# Thoughts on Kaiser?



## gsdraven (Jul 8, 2009)

Michelle and I were discussing Kaiser this weekend and wanted to get some opinions on his structure. This is just for educational purposes since Kaiser is a rescue but I'd be interested in hearing your thoughts on him.

I apologize if the pictures aren't exactly what they are supposed to be. I've never tried to stack a dog before.

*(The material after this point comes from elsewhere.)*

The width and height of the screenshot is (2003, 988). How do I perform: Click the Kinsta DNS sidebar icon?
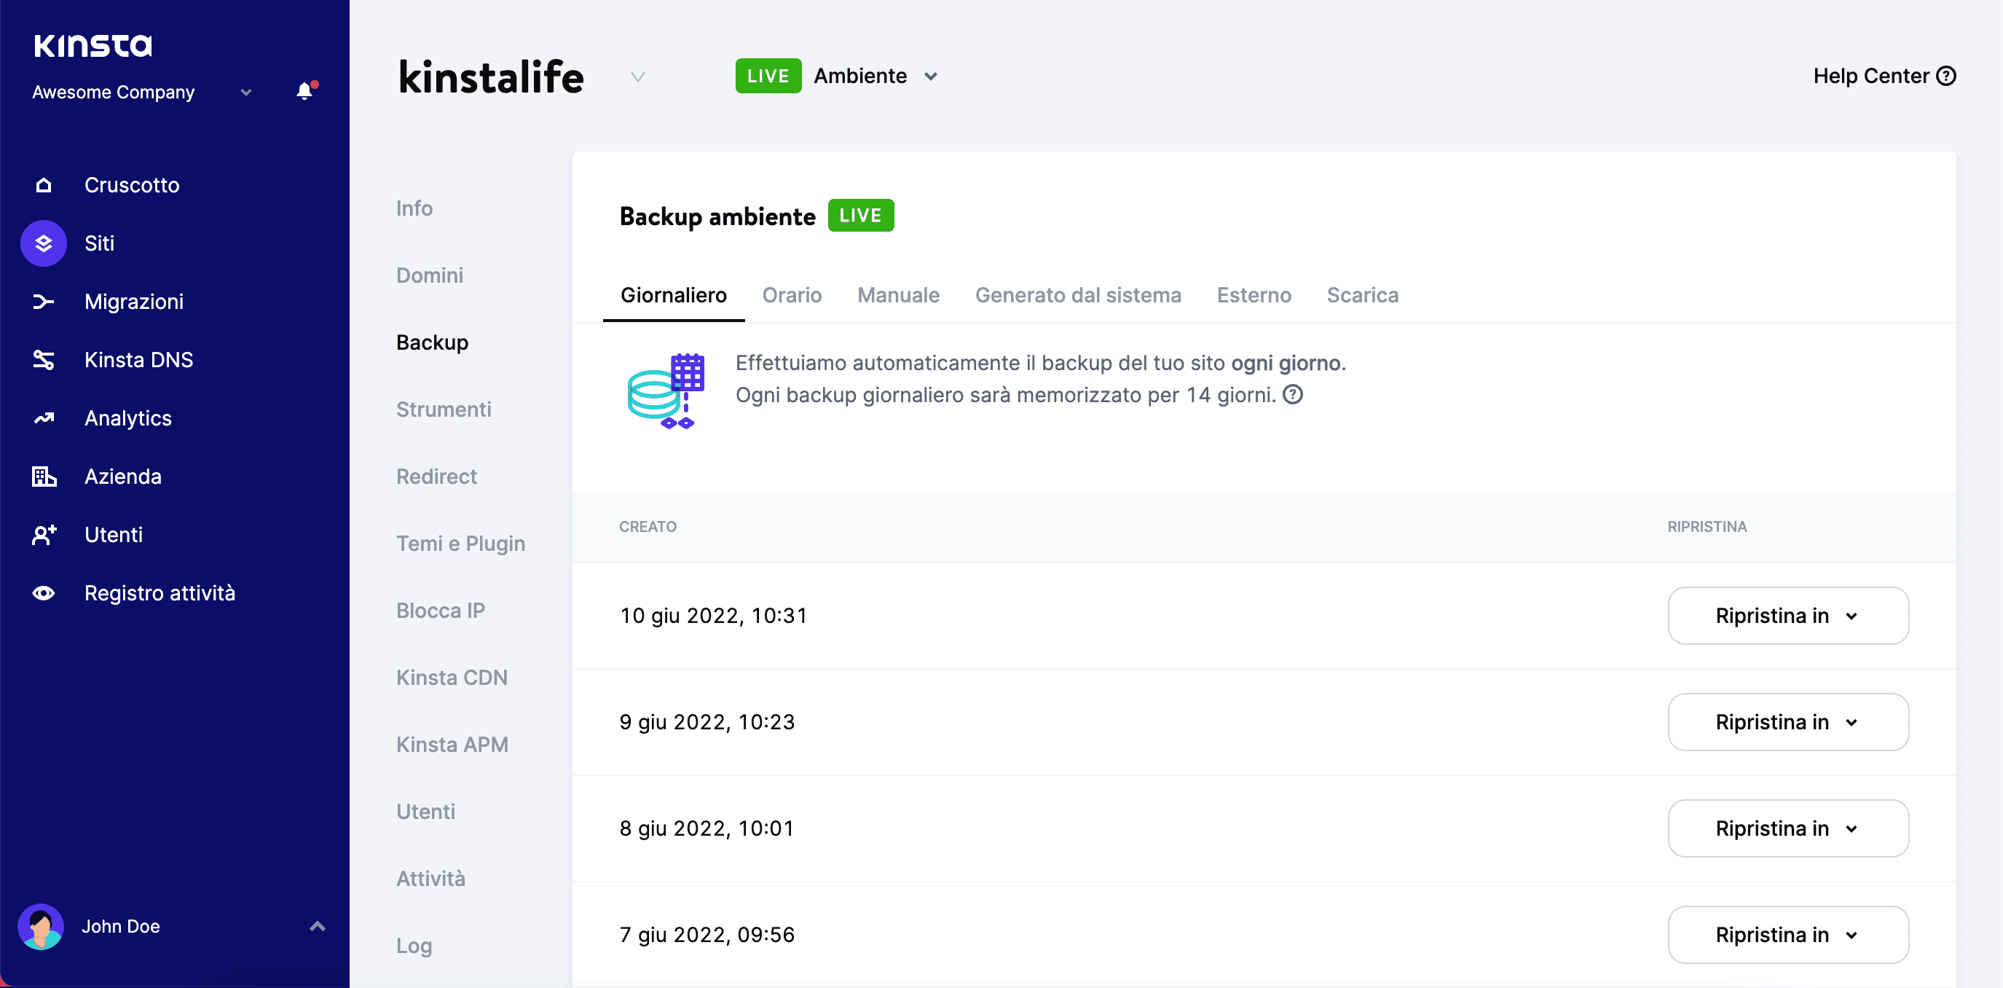point(44,359)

Kaiser is approximately 1.5 yrs old, 24" tall and 68lbs. 

I appreciate any he is handsome comments but am really looking for comments on his structure.


----------



## CLARKE-DUNCAN (Apr 8, 2011)

Yep you are going to get one............ Awwww he is handsome....:wub:
Sorry not qualified on a dogs structure just their cuteness.... Lol..


----------



## LaRen616 (Mar 4, 2010)

I am not very good with this but these are my thoughts..................


He's so handsome! 


I think he has a nice thin, athletic body, he looks like he would be a great agility dog, his face seems feminine to me though, if I didn't know he was a male I would think that he was a female. His coat looks really nice.


Sorry, like I said, I am not really good at this.


----------



## gsdraven (Jul 8, 2009)

LaRen616 said:


> his face seems feminine to me though, if I didn't know he was a male I would think that he was a female.


I think that sometimes too. I think it's mostly due to his age and general doofiness. Here's a serious picture from around Christmas where his head looks more masculine. (He's focused on a ball)


----------



## Jax08 (Feb 13, 2009)

I think he had a masculine head that was in proportion to his body. He still has alot of filling out to do.


----------



## LaRen616 (Mar 4, 2010)

gsdraven said:


> I think that sometimes too. I think it's mostly due to his age and general doofiness. Here's a serious picture from around Christmas where his head looks more masculine. (He's focused on a ball)


His head looks alot more masculine in this picture, I really like his face in this shot.

Again, he sure is handsome.


----------



## suzzyq01 (Feb 15, 2011)

Darn, first word that comes to mind is handsome! lol

He is a very nice looking dog. He will def fill out quite a bit and look more masculine as he gets older. I just love the photo from Christmas, he looks amazingly wolfy in the picture.


----------



## JakodaCD OA (May 14, 2000)

well I am partial to those long legged sable dawgs, so I say gorgeous


----------



## MaggieRoseLee (Aug 17, 2001)

Have to say I think his structure is also excellent for agility! And he's got a handsome head!


----------



## JakodaCD OA (May 14, 2000)

maggie same thought came to me, it's why I love those long legged dawgs


----------



## gsdraven (Jul 8, 2009)

MaggieRoseLee said:


> Have to say I think his structure is also excellent for agility! And he's got a handsome head!


We're 3 weeks into our first set of agility classes and he's loving it!


----------



## Jax08 (Feb 13, 2009)

And he can jump! I have the bruises to prove it! :rofl:


----------



## Bikecafe (Jun 11, 2011)

My granma! What a long tongue you have.  Very nice looking boy.


----------



## MicheleMarie (Mar 29, 2011)

JakodaCD OA said:


> well I am partial to those long legged sable dawgs, so I say gorgeous


 
:wub:


----------



## Mac's Mom (Jun 7, 2010)

LaRen616 said:


> I am not very good with this but these are my thoughts..................
> 
> 
> He's so handsome!
> ...


Yeah I thought he was female too...he's "pretty"


----------